Dataset entries:
[Start of Attachment]

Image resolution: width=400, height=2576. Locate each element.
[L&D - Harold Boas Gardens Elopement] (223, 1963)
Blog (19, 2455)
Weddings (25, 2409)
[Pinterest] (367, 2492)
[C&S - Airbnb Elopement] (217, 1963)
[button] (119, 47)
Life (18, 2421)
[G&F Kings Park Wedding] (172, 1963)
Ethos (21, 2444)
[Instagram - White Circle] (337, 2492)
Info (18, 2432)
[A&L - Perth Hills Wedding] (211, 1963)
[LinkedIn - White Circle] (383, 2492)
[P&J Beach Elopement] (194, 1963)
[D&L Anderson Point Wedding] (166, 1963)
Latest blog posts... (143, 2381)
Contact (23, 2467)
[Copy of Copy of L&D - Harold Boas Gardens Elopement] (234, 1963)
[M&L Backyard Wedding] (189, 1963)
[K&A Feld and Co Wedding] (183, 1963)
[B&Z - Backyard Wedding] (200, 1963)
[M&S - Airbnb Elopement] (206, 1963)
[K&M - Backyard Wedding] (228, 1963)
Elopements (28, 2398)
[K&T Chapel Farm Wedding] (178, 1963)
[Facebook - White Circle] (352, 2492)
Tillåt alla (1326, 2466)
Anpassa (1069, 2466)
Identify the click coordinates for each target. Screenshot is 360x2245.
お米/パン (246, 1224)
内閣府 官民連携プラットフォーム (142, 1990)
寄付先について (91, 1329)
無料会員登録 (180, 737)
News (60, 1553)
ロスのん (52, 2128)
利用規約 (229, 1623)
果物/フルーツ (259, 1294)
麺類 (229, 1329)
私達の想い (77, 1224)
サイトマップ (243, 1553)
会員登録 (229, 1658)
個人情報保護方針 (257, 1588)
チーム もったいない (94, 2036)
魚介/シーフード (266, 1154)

[End of Attachment]

**What the exercise asks**
Every line of the records above where the string "White" is found should be copied.

**Your solution**
[Instagram - White Circle] (337, 2492)
[LinkedIn - White Circle] (383, 2492)
[Facebook - White Circle] (352, 2492)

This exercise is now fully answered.